It’s my 38th birthday today. Happy birthday to me.
38 isn’t a nice round age like 30 or 40, where most people reflect on and ponder about their lives. But I’ll do it anyway because I have a lot to reflect on.
15 years ago, I was a consultant in San Francisco. I traveled a lot for work, made some decent coin out of grad school, and lived a single guy’s life. I had a great group of friends, got drunk at least 3 times a week, and pretty much did whatever the hell I wanted to do at any time I wanted to do it.
10 years ago, I was in business school in NYC pursuing a career in sports marketing. I was learning a lot and making some great connections. I was also having a lot of fun with my b-school friends as well as my childhood buddies, whom I hadn’t lived close to in a long time.
My head was kind of fucked up though. I lost my Dad to cancer a few months prior, and wasn’t sure how to deal with that loss (I drank a lot). And I was pursuing a non-traditional, low-paying career while many of my friends expected to make loot pursuing their banking and consulting jobs. This was difficult to deal with and I many times doubted my choices.
5 years ago, I had my dream job in sports marketing, working for the Washington Capitals. It was right where I wanted to be and I was doing really well. I was fully settled in to DC (it took a while after living in San Francisco and NYC) and started to really dig the city and what it had to offer. I wasn’t quite married yet, but was well on my way.
Now, I’m married to my soulmate, have a wonderful daughter, and own a beautiful home. It’s a lot of fun seeing my daughter grow up, but it’s still odd to me that I’m responsible for this little person’s life. It’s really awesome and rewarding, though.
Career-wise, I’m kind of this hybrid employee / entrepreneur. I work for a software development firm, but the CEO is my co-founder in our startup ribl, which we’re barely working on nowadays. I host my own podcast. I volunteer my time organizing Startup Weekend DC events. I’m not exactly where I want to be, which is working on our startup (whatever the product may be) full-time, but we’ll get there. I think.

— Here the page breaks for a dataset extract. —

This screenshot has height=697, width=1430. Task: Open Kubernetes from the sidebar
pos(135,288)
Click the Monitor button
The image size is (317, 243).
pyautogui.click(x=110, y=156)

Except for my Dad’s passing, my life arc is going pretty much as planned, and I am exactly where I want to and should be.
What does my career arc tell me? It either tells me that 1) I like change, or 2) I have no idea what the fuck I am doing with my career, or 3) both.
I’ve been open to taking the road less traveled with my career; it keeps things fresh and exciting.
But there are still so many things that I want to do.
And there’s a lot of doubt about whether I’m making the right choices and going down the right path. One day I’m confident, other days less so.
I’ve had 38 years to figure it out, but I guess I need more time.